U.S. offshore wind receives a jolt
Even as Europe continues to see strong offshore wind growth, in the U.S., large-scale projects have been on the drawing board for years but have struggled to move into the construction phase. One project off the coast of Rhode Island is the sum total of what the U.S. offshore wind industry has to show for itself. And the Block Island project is only a paltry 30 megawatts.
That could soon change. On March 8, the Department of Interior finalized the environmental impact statement for the Vineyard Wind project, which, at 800 megawatts, would generate enough power for 400,000 homes. Backed by Avangrid Renewables and Copenhagen Infrastructure Partners, Vineyard Wind’s 800-MW project will be the first large-scale project in the country. The carbon-free electricity it generates will be equivalent to removing 325,000 cars from American roads each year. It still needs one final federal permit from the Army Corps of Engineers, which is expected to be issued within the next month or so.
East Coast states are aiming to have 25 GW of offshore wind by 2035.
More commitments are beginning to pile up. As of now, East Coast states are aiming to have 25 GW of offshore wind by 2035, a figure that may grow as costs decline and steel gets put into the ground. If a big infrastructure package is passed through the U.S. Congress – and the Biden administration is reportedly working on one for this year – it could supercharge the offshore wind sector.

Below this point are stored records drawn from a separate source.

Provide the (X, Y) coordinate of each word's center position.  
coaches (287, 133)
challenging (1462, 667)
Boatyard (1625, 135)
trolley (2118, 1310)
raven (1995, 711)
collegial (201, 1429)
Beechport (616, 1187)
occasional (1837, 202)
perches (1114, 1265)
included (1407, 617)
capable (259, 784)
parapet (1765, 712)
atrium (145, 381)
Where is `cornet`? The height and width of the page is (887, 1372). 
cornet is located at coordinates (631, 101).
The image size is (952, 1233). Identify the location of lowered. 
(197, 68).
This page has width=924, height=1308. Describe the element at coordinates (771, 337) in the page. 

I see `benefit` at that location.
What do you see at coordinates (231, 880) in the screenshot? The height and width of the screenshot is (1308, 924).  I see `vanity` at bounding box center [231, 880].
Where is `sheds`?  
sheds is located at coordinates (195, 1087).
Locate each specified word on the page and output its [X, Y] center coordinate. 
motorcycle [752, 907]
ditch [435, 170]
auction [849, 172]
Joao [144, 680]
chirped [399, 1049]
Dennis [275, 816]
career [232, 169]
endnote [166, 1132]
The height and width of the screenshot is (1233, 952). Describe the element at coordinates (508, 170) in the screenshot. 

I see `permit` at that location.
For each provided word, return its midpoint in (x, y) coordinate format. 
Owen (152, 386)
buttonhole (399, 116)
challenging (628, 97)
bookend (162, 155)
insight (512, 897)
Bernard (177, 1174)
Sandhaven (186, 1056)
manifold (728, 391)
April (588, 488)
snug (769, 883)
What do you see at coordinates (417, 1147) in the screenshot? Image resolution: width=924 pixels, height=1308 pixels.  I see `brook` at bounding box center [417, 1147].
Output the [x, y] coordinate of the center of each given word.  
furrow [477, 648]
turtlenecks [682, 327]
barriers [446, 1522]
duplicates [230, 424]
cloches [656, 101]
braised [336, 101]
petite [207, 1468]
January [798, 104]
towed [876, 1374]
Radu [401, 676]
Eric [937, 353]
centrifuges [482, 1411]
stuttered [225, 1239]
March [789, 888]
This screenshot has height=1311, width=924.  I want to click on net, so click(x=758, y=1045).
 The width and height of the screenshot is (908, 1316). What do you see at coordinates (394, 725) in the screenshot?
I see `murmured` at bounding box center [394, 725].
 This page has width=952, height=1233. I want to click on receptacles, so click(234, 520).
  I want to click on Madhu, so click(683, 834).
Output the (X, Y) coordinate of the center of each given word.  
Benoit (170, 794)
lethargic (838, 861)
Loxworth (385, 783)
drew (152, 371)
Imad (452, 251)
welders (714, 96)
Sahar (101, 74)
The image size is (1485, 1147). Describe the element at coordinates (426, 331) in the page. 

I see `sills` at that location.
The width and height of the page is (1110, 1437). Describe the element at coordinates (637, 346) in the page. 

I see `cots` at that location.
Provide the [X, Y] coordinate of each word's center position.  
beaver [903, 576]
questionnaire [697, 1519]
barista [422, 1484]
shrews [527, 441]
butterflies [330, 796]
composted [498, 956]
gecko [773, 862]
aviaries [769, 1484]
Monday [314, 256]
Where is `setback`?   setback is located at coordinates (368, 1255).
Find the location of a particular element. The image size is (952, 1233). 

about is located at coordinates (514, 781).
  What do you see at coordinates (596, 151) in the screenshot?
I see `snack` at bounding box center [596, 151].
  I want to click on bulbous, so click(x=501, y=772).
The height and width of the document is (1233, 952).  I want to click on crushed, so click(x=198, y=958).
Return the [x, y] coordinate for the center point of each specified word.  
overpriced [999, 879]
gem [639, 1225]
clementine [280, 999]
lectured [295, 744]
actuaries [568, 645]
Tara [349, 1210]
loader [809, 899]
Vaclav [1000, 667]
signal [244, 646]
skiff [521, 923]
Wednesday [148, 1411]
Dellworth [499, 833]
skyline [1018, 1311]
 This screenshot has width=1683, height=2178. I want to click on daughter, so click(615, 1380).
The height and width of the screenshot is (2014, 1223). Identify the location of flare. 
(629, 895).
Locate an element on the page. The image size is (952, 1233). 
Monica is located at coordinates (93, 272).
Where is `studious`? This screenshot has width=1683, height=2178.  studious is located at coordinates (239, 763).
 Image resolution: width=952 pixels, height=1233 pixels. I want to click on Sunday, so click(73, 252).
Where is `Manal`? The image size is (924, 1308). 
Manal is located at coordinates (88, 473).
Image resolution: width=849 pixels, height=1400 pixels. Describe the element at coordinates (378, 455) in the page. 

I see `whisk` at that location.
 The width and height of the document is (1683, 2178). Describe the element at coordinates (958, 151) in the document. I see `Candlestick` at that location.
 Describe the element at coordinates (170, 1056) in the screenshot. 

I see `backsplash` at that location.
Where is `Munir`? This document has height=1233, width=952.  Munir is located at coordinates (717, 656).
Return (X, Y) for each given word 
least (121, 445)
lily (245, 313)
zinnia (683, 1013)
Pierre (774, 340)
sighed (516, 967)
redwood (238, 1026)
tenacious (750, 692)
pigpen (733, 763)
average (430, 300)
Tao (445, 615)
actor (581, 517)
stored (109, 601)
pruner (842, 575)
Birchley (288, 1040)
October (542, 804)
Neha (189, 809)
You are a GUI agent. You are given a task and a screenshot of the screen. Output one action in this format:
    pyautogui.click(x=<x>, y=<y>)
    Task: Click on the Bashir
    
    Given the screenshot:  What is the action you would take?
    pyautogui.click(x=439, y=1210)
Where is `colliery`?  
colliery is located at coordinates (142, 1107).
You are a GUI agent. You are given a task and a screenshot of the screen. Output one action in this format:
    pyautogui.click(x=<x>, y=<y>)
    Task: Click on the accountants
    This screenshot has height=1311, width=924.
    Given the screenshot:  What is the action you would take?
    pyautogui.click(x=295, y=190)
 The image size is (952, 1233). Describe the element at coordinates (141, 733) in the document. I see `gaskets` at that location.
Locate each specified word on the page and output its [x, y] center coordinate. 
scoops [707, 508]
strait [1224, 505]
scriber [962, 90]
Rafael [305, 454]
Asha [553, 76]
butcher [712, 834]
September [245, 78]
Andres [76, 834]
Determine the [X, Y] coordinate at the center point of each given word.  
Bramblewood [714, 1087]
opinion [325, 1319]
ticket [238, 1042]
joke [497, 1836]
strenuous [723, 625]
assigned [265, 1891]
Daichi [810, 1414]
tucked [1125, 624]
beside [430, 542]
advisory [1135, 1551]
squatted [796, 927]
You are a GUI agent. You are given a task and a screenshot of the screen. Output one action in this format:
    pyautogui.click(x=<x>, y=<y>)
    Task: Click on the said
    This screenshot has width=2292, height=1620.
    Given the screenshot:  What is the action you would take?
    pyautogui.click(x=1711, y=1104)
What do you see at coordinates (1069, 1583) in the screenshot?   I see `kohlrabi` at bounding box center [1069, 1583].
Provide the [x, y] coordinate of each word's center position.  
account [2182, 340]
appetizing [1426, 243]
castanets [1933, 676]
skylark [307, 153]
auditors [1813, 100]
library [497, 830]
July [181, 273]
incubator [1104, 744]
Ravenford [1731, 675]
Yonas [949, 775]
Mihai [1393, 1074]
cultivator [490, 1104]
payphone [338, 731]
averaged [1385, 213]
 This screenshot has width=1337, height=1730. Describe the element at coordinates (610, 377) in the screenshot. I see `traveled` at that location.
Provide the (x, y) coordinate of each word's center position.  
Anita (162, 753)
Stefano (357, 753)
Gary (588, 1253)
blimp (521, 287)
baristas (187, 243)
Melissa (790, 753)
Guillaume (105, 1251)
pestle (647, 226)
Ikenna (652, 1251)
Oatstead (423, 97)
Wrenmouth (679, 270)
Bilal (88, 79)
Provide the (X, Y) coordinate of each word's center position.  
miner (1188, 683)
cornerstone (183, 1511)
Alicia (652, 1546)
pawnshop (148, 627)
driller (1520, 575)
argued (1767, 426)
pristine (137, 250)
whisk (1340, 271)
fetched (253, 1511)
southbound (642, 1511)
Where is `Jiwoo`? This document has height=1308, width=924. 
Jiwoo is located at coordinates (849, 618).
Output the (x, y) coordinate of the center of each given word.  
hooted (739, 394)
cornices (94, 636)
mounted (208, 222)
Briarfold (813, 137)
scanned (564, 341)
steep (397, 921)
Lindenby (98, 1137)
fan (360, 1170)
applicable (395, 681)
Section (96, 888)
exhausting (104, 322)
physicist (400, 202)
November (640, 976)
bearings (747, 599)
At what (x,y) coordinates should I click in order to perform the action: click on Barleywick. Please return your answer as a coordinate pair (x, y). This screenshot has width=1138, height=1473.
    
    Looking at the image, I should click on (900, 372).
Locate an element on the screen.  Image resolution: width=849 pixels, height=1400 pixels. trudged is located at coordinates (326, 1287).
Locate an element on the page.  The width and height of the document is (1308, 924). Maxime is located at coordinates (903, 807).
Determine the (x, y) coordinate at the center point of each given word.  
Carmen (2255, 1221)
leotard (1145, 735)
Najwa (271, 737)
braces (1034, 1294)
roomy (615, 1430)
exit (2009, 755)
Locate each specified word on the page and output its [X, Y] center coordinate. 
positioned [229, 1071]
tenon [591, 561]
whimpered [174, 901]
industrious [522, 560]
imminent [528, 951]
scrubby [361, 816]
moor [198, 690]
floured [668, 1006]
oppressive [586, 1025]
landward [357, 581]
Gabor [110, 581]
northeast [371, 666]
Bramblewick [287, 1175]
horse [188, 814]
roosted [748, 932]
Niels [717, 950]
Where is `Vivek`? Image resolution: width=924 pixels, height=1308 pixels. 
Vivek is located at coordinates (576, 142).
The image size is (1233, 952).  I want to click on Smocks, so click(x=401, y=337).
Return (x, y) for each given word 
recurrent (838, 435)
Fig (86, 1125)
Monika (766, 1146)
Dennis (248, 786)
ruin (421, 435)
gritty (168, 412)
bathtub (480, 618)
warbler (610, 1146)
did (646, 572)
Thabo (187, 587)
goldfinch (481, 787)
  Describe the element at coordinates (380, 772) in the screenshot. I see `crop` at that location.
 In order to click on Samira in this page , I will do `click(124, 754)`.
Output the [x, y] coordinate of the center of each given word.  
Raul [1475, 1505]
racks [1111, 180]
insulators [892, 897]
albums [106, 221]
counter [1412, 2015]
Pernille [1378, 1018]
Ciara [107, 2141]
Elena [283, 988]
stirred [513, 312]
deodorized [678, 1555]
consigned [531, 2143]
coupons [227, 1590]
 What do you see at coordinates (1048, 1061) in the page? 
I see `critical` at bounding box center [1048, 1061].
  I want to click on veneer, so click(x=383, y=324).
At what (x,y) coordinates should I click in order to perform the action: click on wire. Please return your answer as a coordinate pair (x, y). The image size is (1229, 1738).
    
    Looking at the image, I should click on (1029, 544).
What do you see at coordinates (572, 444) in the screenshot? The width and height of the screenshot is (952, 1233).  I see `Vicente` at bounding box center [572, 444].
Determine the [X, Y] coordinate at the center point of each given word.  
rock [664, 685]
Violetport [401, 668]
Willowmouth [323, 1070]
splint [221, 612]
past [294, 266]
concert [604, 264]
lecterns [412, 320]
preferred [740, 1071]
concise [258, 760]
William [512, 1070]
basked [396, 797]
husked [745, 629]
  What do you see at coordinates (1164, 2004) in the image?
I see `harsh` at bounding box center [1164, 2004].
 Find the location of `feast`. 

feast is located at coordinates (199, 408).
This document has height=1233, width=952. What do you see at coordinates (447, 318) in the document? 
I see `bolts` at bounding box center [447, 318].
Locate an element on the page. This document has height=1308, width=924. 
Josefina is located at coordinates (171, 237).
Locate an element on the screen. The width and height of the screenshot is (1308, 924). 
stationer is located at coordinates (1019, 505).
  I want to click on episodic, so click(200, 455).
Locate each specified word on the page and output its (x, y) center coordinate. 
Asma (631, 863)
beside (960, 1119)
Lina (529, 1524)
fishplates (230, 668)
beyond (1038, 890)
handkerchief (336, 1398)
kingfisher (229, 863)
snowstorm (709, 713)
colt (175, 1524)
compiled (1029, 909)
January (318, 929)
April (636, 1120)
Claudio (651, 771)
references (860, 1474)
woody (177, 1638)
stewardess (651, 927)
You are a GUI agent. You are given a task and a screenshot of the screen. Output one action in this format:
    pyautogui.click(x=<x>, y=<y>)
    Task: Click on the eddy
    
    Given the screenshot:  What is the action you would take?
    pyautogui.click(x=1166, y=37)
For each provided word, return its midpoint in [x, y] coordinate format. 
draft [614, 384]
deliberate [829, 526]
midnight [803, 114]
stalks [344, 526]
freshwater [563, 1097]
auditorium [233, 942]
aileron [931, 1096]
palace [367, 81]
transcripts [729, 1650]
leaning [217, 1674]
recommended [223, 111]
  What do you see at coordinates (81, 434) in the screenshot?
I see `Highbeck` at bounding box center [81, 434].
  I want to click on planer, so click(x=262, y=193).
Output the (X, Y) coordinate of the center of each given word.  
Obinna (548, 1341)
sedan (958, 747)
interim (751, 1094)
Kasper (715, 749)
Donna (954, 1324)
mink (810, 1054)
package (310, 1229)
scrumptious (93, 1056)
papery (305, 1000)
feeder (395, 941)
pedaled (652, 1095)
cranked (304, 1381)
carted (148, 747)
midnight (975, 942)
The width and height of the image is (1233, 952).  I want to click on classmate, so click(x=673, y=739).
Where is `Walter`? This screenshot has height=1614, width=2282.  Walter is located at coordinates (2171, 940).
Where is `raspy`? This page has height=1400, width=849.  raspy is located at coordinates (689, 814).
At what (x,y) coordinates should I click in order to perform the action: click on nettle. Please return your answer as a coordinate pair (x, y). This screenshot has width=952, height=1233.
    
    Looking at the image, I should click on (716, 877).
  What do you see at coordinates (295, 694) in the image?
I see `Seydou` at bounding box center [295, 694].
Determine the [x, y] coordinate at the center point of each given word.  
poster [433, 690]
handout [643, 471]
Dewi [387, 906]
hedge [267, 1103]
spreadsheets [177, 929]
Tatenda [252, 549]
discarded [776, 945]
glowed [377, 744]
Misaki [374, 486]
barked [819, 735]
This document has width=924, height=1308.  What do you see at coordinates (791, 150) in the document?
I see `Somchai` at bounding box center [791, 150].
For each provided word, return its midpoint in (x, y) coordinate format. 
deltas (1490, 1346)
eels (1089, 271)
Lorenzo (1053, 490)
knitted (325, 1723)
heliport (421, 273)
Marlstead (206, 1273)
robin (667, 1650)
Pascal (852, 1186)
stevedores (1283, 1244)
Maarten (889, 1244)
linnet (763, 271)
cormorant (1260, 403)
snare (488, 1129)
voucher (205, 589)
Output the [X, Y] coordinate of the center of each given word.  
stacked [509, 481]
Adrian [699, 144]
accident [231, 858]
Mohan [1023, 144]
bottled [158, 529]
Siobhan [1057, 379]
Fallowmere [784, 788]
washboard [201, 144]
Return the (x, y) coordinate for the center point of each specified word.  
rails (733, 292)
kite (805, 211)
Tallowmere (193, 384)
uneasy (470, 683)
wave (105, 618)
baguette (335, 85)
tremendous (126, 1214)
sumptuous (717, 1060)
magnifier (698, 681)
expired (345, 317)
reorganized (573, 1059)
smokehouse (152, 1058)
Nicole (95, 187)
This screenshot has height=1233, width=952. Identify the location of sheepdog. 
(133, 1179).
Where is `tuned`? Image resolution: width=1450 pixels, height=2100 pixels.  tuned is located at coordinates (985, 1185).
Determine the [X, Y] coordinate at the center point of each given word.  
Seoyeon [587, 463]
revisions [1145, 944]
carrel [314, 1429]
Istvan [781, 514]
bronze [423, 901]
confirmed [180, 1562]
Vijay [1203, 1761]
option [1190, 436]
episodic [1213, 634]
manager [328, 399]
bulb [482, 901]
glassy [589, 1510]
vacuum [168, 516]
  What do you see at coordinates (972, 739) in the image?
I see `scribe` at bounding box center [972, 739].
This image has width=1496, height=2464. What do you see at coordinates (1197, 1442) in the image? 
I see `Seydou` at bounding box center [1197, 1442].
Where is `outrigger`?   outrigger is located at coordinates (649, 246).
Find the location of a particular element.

“The demand for offshore wind energy has never been greater,” Laura Daniel Davis, principal deputy assistant secretary of land and minerals at Interior, told reporters in a news call. “The technological advances, falling costs, increased interest and the tremendous economic potential make offshore wind a really promising avenue.”
The other bright spot for offshore wind is the prospect of a new source of industrial employment. In a promising sign, Ørsted, a major offshore wind company that built the 30-MW Block Island Wind Farm in Rhode Island, announced an agreement with North America’s Building Trades Unions (NABTU) in November 2020, a labor union representing over 3 million workers.
The partnership between a big wind developer and a major building trades union is aimed at training and growing a unionized workforce to construct the array of offshore wind projects in the works for the East Coast. The agreement is a hopeful sign that not only will the sector offer new employment, but also that the jobs will be of high pay and high quality.
Nevertheless, despite all the promise, it is important to note that the offshore wind industry is only beginning to get off the ground, and remains far behind onshore wind and solar PV. There is still a long way to go.
Industry players welcomed the Interior Department’s approval of Vineyard Wind, but they want faster action. “Wind developers also need the certainty that comes with a clear timeline of future opportunities. It has been more than two years since the last offshore wind lease sale,” said Erik Milito, President of the National Ocean Industries Association, which represents both offshore oil and offshore wind industries.
“Wood Mackenzie determined that new, near-term lease opportunities could support 80,000 jobs annually and generate $166 billion in new investment by 2035, but the Bureau of Ocean Energy Management (BOEM) must first open the door to new leasing,” Milito said.